ページ抜粋:
———

結論 原査定を取り消す。 本願の意匠は、登録すべきものとする。
理由 第1 手続の経緯

本願は、2020年2月21日の世界知的所有権機関への出願に基づく優先権の主張を伴う、令和2年(2020年)8月18日の意匠登録出願であって、その後の主な手続の経緯は、以下のとおりである。

令和 3年(2021年) 3月23日付け 拒絶理由通知
同年 6月23日 意見書の提出
同年 10月 8日付け 拒絶査定
令和 4年(2022年) 1月18日 審判請求書の提出

第2 本願の意匠

本願の意匠(以下「本願意匠」という。)は、願書及び願書に添付した図面の記載によれば、意匠に係る物品を「腕時計用側」とし、その形状等(形状、模様若しくは色彩又はこれらの結合)は、願書の記載及び願書に添付した図面に記載されたとおりとしたものである。(別紙第1参照)

第3 原査定の拒絶の理由及び引用の意匠

原査定の拒絶の理由は、本願意匠は、その出願前に日本国内又は外国において頒布された刊行物に記載された意匠又は電気通信回線を通じて公衆に利用可能となった下記の意匠(以下「引用意匠」という。)に類似するものであるから、意匠法3条1項3号に掲げる意匠(先行の公知意匠に類似するため、意匠登録を受けることのできない意匠)に該当する、というものである。

引用意匠(別紙第2参照)
独立行政法人工業所有権総合情報館が2001年 5月18日に受け入れた
小学館発行の内国雑誌「DIME」(2001年 5月 3日発行)10号
第150頁所載
腕時計に表された「腕時計用側」の意匠
(特許庁意匠課公知資料番号第HA13005605号)

第4 当審の判断

1 本願意匠及び引用意匠の対比

(1)意匠に係る物品
本願意匠の意匠に係る物品は「腕時計用側」であり、引用意匠の意匠に係る物品も腕時計に表された「腕時計用側」であるから、本願意匠及び引用意匠(以下「両意匠」という。)の意匠に係る物品は、一致する。

(2)両意匠の形状等
両意匠の形状等については、主として、以下の共通点及び相違点がある。

———

記録データ:
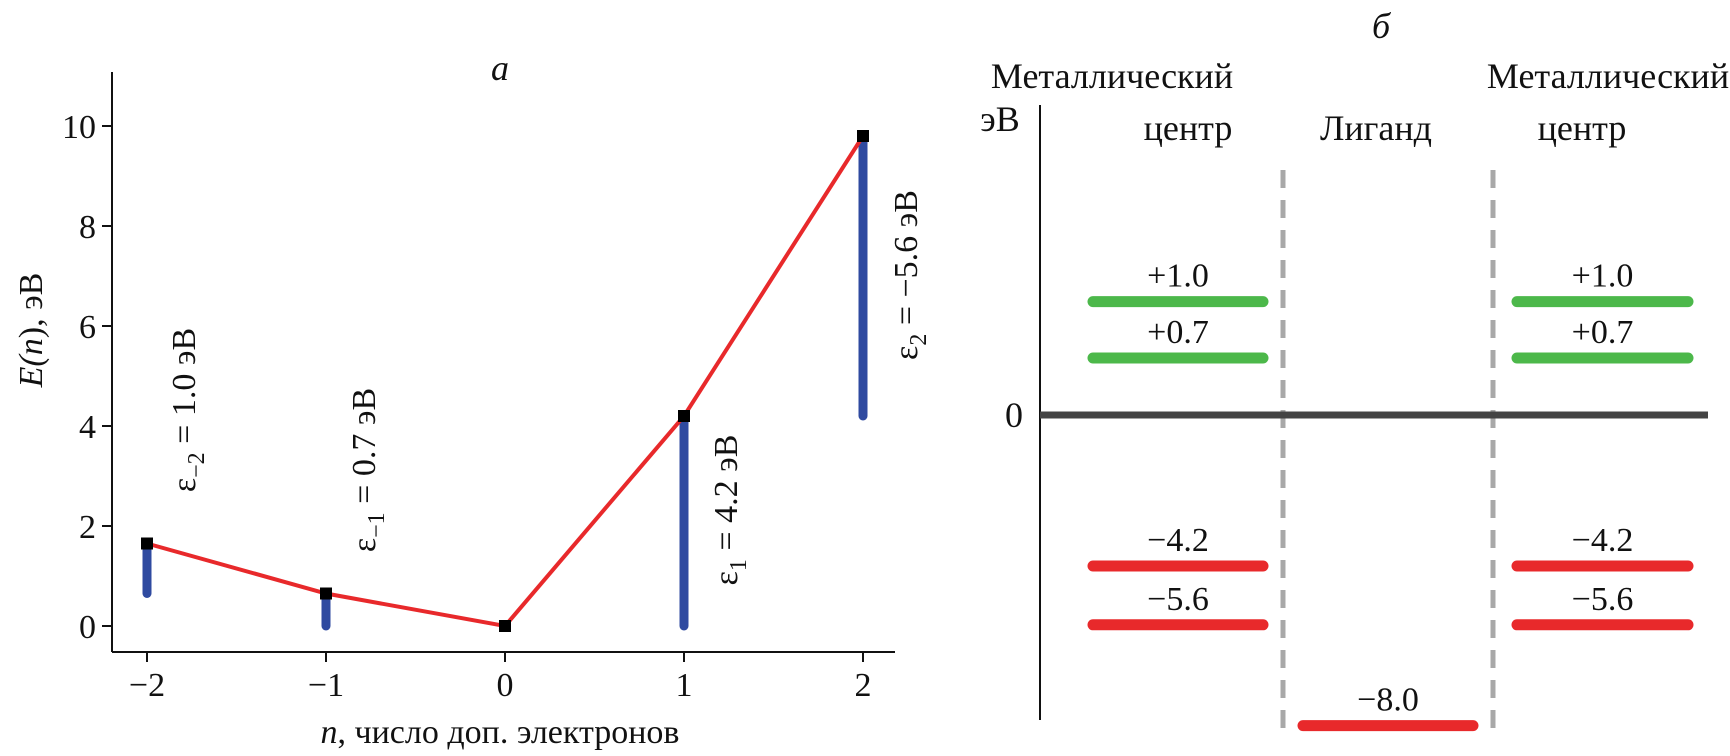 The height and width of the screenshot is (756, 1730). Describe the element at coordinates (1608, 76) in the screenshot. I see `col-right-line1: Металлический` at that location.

———

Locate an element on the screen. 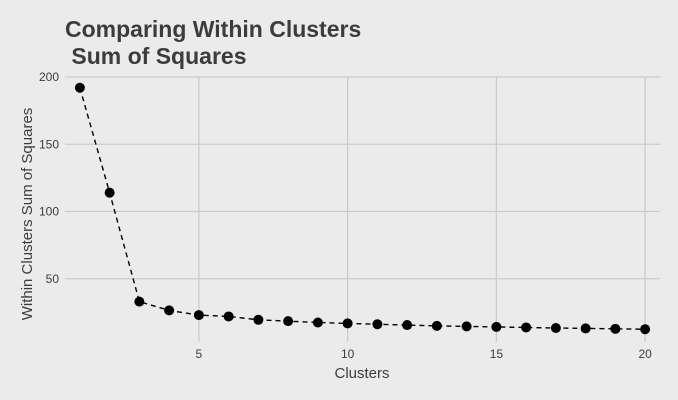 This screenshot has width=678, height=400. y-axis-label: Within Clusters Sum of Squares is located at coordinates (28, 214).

———

作業内容:
**a.** 審決文にある「本願の意匠は、登録すべきものとする。」という一文を英語に訳すと、どうなりますか？
**b.** 審決文の最後の文の次から、続きを書き上げてください。
記録データの行は、審決文とは関係がありません。

項目別回答:
**a.** The design of the present application shall be registered.

**b.**
ア 共通点
(ア)基本的構成態様
全体は、ミドルケース、透明レンズ、ベゼル及び裏蓋からなる略円盤形状の本体(以下「本体ケース部」という。)と、本体ケース部の周側面において、上下中央に設けた略横長長方形板状のラグ、右端中央に設けた先端を半球状に形成した略横向き短円柱形状のリューズカバー及び正面から見て5時の位置に設けたリューズカバーと本体ケース部を環状の鎖で繋ぐリューズカバー保持用の板(以下「リューズカバー保持板」という。)からなるものである点。

(イ)本体ケース部
本体ケース部は、正面中央に縁に沿って細幅のリングを取り付けた略円形のレンズを配置し、その外縁に外側に向かって若干下がる傾斜面とする略円環状のベゼル及び背面に略円形の裏蓋を設けたものであり、レンズの直径とベゼルの幅の長さの比率を、略21:2.5としている点。

(ウ)リューズカバー
リューズカバーは、基台の上につまみを取り付けたものであって、具体的には、基台は、略縦長リング状の金具を本体ケース部の周面に沿って下向きに形成した略円環状で、つまみは、先端中央に略ドーム状のキャップを取り付けた基台より大径の略円盤状で、周面に沿って細かい横筋状の凹凸模様を多数施している点。

(エ)リューズカバー保持板
リューズカバー保持板は、本体ケース部の周面に沿って湾曲した右側面視略縦長長方形状で、その上端中央(正面から見て4時の位置)に略縦長の環状の金具を、正面視縦に設けて、リューズカバーの基台に設けた金具と鎖状に繋いでいる点。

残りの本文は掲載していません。